A spokesperson for the Ontario Coroner's Office confirmed Ms. Bennett, 71, died in her Toronto home on Saturday. The cause was not disclosed.
Ms. Bennett's death leaves vacancies on a number of public and private boards including Vancouver-based Teck Resources Ltd. and Toronto real estate developer Cadillac Fairview Corp.
Teck's chairman Norman Keevil said the company's directors are "deeply saddened by the passing of our dear colleague and friend."
He said Ms. Bennett "was a pioneer and a leader in both the public and private sectors, contributing strong guidance and good advice to a range of organizations, corporations and government bodies over her career. We were very fortunate to have had the benefit of her counsel for 10 years on the board of Teck. Jalynn leaves an enduring legacy of good governance across Canada, and we will all miss her wisdom, good humour and warm personality in equal measure."

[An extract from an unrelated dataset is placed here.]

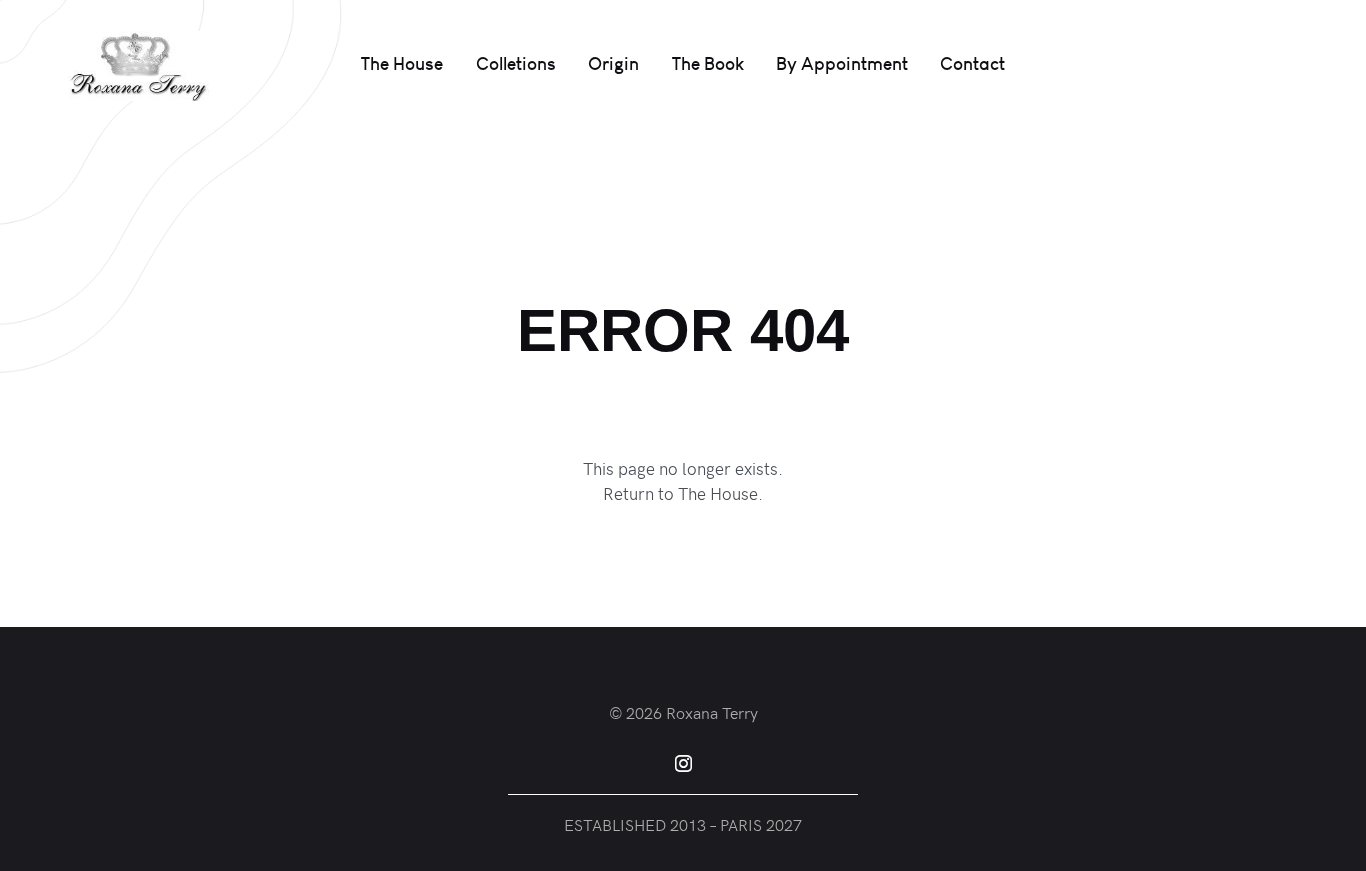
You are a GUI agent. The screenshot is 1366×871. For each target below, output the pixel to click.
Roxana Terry (712, 712)
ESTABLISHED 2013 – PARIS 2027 (683, 824)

Over the years, Ms. Bennett has served as a director at many major companies including Canadian Imperial Bank of Commerce, Ontario Power Generation Inc. and Ontario Teachers' Pension Plan Board.

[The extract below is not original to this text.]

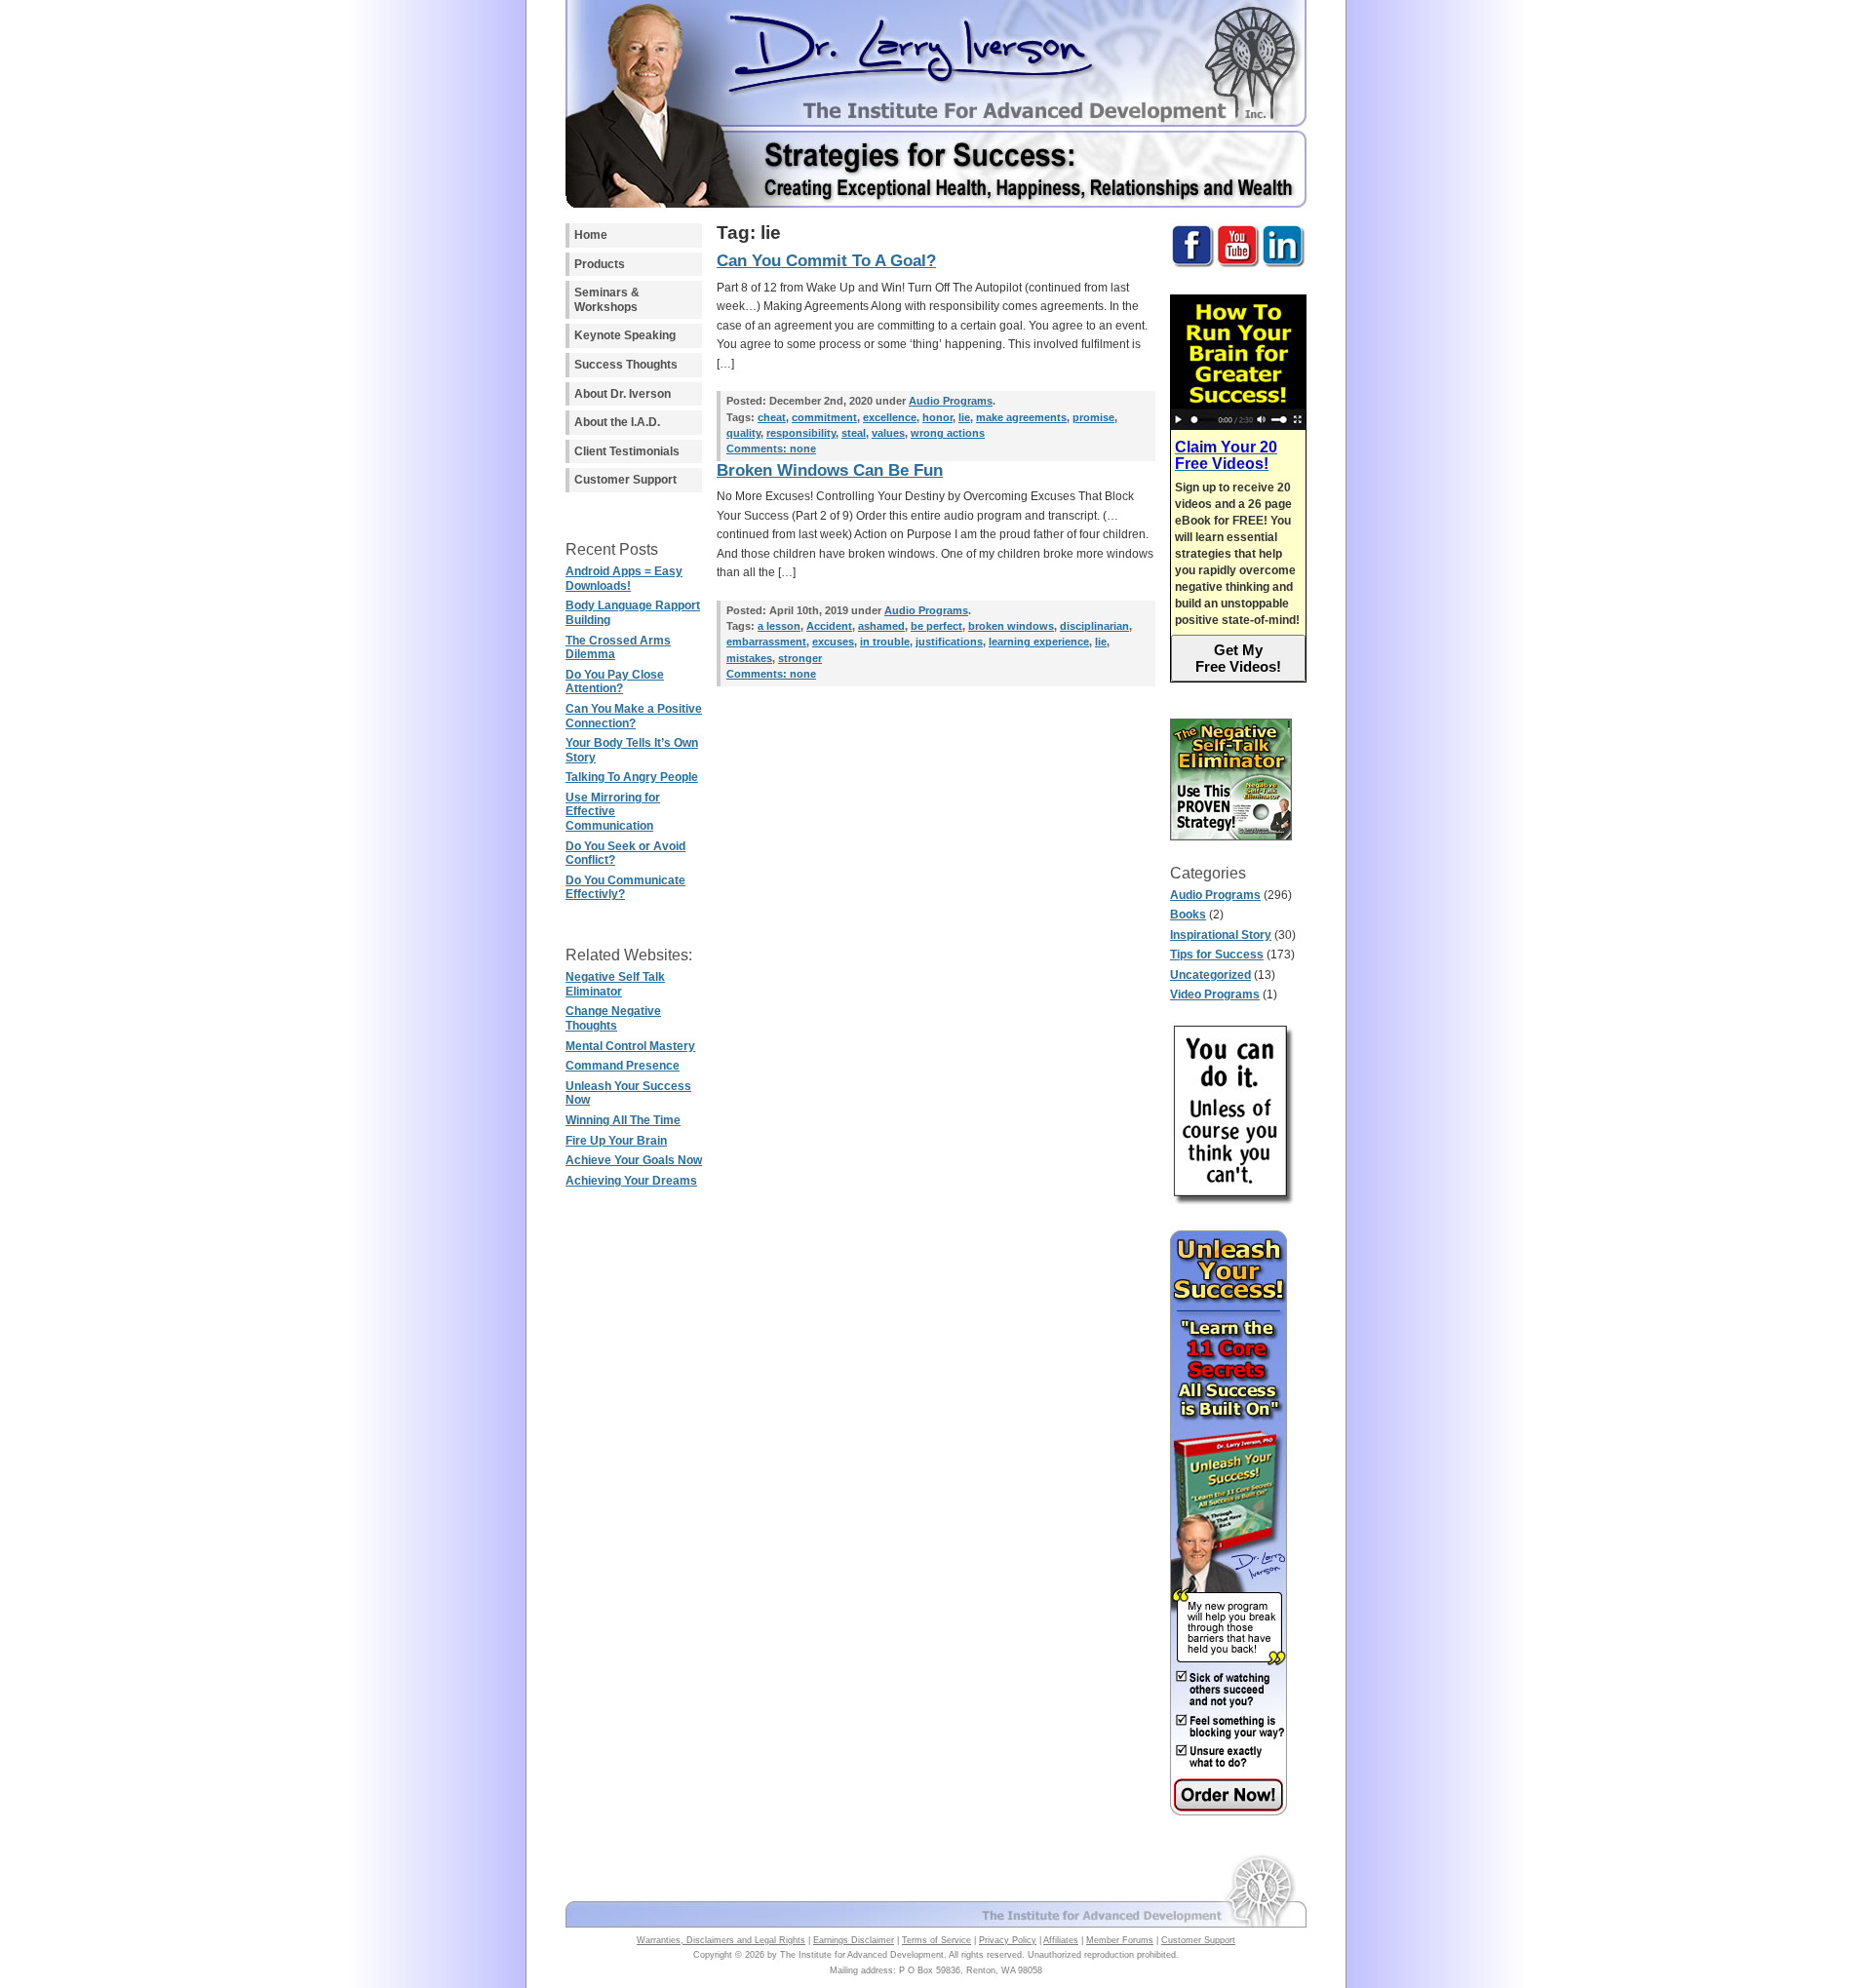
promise (1093, 417)
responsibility (801, 433)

Jim Leech, former chief executive officer of Ontario Teachers, described Ms. Bennett as his "go-to board member for advice" when the pension fund was expanding its portfolio of private company investments.
"Jalynn's breadth of experiences, practical approach and ability to connect and inspire others made her a very effective board member who worked tirelessly for the teachers and taxpayers of Ontario," he said.
Ms. Bennett spent most of her career with Manulife Financial. After graduating with an economics degree she was hired by the insurer to answer phones in the insurer's investment division. Her financial expertise and problem-solving skills earned her increasingly senior roles at a time when financial institutions rarely elevated women to senior positions. Like many successful female executives of her generation, Ms. Bennett was a modest pioneer who was uncomfortable drawing attention to her success.
In the early 1990s when the Toronto Club and York Club lifted their male-only membership rules to welcome her as their first female member, she dismissed her accomplishment as a "historical fluke."
Reflecting on her career in a 2000 interview, she said: "I happened to be born at the point in time when choices for women were changing fairly rapidly. ... I'm sure there have been a lot of quieter revolutions."